Gespräche mit Gewerkschaften

Von der Leyen will fairen Einstieg in Rente mit 67

Berlin. Beim Einstieg in die umstrittene Rente mit 67 sucht Bundesarbeitsministerin Ursula von der Leyen (CDU) auch die Kooperation mit Gewerkschaften. Es gehe darum, "die Rente mit 67 so mit Leben (zu) füllen, dass wir eines Tages sagen können, es ist tatsächlich möglich, Arbeit bis 67 sinnvoll zu ermöglichen", sagte von der Leyen gestern nach einem ersten Gespräch mit dem Bundesvorstand des Deutschen Gewerkschaftsbundes (DGB). Zwischen 2012 und 2029 wird das abschlagsfreie Rentenalter schrittweise von 65 auf 67 Jahre angehoben. Die Gewerkschaften sehen darin ein Rentenkürzungsprogramm und fordern flexible Übergänge für Frührentner. In diesem Jahr muss die Regierung wegen des bevorstehenden Einstiegs in die Rente mit 67 die Beschäftigung Älterer überprüfen.

Die Ministerin sagte zu, bei der Suche nach praktikablen Lösungen auch auf Anregungen der Gewerkschaften zu setzen. Dabei gehe es auch um den Schutz derjenigen, die nach jahrzehntelanger harter körperlicher Arbeit das Ziel nicht erreichen könnten. Diese dürften "nicht in eine Lücke fallen zwischen Erwerbsunfähigkeit und Abschlägen in der Rente, die nicht mehr fair wäre". Das Bemühen um gerechte Lösungen sei "ein ganz starkes Band, das uns miteinander verbindet", sagte die Ministerin an die Adresse der Gewerkschaften.

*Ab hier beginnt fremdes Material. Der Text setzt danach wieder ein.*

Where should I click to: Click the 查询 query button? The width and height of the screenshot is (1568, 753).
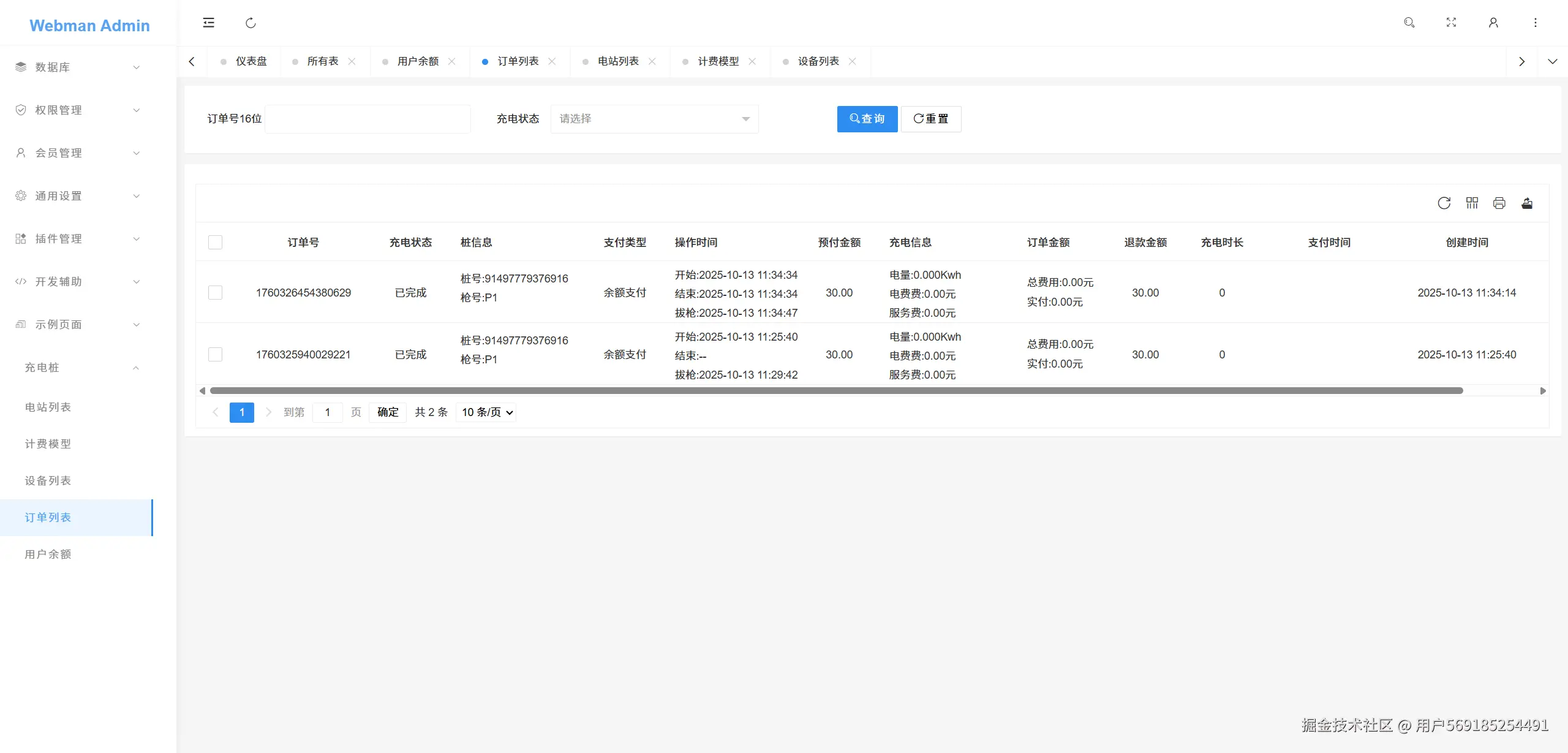[x=867, y=119]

DGB-Chef Michael Sommer erneuerte in der aktuellen Sozialstaatsdebatte seine Forderung nach einem gesetzlichen Mindestlohn und höheren Hartz-IV-Sätzen vor allem für Kinder. Die Diskussion mit der Ministerin habe sich darum gedreht, "wie man zu vernünftigen Regelsätzen kommt", aber auch darum, "Armutslöhne" abzuschaffen. Von der Leyen betonte, ihr sei wichtig, für Hartz-IV-Empfänger die Hinzuverdienstgrenzen so zu ändern, dass es einen Anreiz zu Vollzeitbeschäftigung gebe.